I was taught about the founding fathers, but I wasn’t told they owned slaves. I was taught the Thanksgiving story, but not the Trail of Tears and genocide of indigenous people. I learned about Abraham Lincoln, but not the Great Compromise deeming Blacks as ⅗ of a person, nor about lynching or Jim Crow. I was taught nothing about “redlining,” the Government’s practice to segregate and deny property ownership to people of color. I learned about the Civil War but not the Confederate Cornerstone Speech that used Christianity to justify slavery.
I started taking a diverse schedule of classes including women’s and ethnic studies classes; the more I learned, the more I realized what it meant to be able to test into a good college on a mainstream curriculum, but not fully grasp my own importance on the planet and my own rights as a woman.
I devoted my adult life to higher education. I have seen first hand the positive impacts of creating an inclusive and diverse curriculum. To see yourself in literature and history books is powerful. To be able to share your own story and control your own narrative is power.
“Silence is the ocean of the unsaid, the unspeakable, the repressed, the erased, the unheard,” writes Rebecca Solnit in her essay called Silence and Powerlessness Go Hand in Hand. “It surrounds the scattered islands made up of those allowed to speak and of what can be said and who listens.”
Many of the bills passed by the legislature these past few years have taken rights away from women, people of color and the LGBTQ community: bills that have the affect of silencing and removing identity and rights. And these past years have felt heavy, dark, and dehumanizing for a lot of Idahoans.
Solnit reminds us that “words bring us together, and silence separates us.” She likens stories to the root system of aspen trees that become more stable and strong through a combined root system so they “can’t so easily be blown down in the wind — Stories and conversation are like those roots.”
So as legislators and those who are afraid that “their way of life” is being threatened, try to censor and take away our rights to read what we want, to be who we are, to speak the truths of our own experiences, RESIST!
Raise your voices and share your stories and gather strength from each other in the fight to ensure that every human being can be who they are and live the life they choose and show up on a library shelf or in a literature course.
In her book Talking Back, bell hooks states, “true speaking is not solely an expression of creative power; it is an act of resistance, a political gesture that challenges politics of domination that would render us nameless and voiceless. As such, it is a courageous act — as such it represent a threat. To those who wield oppressive power, that which is threatening must necessarily be wiped out annihilated, silenced.”

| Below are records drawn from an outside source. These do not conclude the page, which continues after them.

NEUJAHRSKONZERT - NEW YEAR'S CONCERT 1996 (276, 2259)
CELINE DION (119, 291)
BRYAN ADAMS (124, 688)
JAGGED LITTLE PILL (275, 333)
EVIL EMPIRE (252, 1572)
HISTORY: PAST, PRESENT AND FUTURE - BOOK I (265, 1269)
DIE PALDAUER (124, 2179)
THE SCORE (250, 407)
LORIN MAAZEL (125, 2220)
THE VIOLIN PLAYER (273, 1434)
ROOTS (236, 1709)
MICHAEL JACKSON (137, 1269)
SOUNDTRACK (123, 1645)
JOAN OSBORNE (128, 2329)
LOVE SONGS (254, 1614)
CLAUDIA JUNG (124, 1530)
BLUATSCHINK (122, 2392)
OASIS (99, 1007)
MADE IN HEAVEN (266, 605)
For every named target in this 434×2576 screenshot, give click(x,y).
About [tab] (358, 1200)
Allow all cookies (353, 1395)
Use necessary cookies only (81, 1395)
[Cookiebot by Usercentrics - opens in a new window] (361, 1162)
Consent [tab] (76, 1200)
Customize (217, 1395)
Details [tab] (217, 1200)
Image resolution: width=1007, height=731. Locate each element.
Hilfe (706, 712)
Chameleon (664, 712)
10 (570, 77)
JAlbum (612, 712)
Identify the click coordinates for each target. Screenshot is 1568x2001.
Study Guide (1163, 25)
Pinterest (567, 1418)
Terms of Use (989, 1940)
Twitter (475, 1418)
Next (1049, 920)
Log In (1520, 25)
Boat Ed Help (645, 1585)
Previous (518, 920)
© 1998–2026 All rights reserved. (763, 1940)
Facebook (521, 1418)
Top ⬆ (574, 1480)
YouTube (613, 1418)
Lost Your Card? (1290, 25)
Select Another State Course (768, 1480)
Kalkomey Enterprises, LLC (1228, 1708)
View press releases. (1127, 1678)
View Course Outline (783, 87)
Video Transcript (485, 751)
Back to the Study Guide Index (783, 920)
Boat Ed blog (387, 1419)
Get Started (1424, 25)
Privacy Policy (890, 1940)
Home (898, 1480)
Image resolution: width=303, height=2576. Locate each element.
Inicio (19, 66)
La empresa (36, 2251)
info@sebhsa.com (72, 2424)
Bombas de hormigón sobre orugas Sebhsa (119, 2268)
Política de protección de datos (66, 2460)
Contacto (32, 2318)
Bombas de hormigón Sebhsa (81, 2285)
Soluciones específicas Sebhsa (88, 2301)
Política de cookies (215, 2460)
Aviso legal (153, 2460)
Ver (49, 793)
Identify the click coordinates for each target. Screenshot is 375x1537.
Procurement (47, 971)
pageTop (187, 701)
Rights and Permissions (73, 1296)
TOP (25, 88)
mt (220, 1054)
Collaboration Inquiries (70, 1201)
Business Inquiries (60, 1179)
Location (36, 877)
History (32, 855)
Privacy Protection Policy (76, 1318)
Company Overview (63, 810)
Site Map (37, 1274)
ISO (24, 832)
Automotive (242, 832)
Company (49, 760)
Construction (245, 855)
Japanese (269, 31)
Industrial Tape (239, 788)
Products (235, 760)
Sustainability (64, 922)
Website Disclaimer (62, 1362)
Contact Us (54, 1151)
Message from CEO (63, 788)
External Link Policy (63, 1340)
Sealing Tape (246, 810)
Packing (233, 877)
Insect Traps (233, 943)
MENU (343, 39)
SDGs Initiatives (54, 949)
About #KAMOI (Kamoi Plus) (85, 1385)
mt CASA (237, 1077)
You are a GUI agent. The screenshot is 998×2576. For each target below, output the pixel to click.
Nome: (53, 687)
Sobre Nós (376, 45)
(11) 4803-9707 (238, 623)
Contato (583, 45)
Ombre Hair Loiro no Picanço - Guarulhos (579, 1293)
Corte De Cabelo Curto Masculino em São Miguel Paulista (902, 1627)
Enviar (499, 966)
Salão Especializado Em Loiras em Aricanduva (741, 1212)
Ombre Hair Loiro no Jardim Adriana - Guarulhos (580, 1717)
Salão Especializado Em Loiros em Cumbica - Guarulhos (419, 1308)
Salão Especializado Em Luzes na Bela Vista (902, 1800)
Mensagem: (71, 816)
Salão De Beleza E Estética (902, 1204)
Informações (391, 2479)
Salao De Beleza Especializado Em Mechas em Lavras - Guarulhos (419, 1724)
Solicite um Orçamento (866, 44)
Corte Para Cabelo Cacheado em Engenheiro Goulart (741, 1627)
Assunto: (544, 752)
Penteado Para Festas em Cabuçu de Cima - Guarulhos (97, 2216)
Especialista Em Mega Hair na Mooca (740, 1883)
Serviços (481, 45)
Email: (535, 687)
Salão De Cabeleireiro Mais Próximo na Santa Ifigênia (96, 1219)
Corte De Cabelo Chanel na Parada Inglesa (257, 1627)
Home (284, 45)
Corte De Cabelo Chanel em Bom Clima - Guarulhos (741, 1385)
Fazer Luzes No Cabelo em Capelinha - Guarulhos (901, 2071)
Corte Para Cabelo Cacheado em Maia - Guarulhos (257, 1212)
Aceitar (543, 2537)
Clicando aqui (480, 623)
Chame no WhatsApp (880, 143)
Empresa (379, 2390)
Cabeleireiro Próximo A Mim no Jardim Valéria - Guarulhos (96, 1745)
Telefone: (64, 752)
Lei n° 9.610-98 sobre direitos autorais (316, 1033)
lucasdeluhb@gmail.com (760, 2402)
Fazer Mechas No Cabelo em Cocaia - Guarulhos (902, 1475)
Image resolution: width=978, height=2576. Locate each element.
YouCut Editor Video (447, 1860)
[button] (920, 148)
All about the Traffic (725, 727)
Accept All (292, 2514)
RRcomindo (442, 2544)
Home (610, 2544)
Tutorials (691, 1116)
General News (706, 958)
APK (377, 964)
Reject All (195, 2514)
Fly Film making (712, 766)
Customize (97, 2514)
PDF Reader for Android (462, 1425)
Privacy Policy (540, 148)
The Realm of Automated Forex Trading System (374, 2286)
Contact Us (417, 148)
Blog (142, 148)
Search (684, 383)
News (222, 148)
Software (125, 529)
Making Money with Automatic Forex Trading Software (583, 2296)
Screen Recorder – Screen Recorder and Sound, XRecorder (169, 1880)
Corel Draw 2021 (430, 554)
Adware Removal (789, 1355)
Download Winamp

But there’s hope from hooks: “Moving from silence into speech is for the oppressed, the colonized, the exploited, and those who stand and struggle side by side a gesture of defiance that heals, that makes new life and new growth possible. It is the act of speech, of “talking back,” that is no mere gesture of empty words, that is the expression of our movement from object to subject — the liberated voice.”
Lift your voices together, stand proudly and courageously in community to take back the freedoms those in office would take and protect the ones we still have.
We cannot allow extremist conservative lawmakers to pass laws that deny the existence of women, people of color, or the LGBTQ community or even put them on the back shelf or under lock and key. To do so, is to dehumanize and objectify. And we all know it is much easier to commit an act of violence against an object.
I promise to continue to lift my voice along with yours. We will fight for our shared humanity together.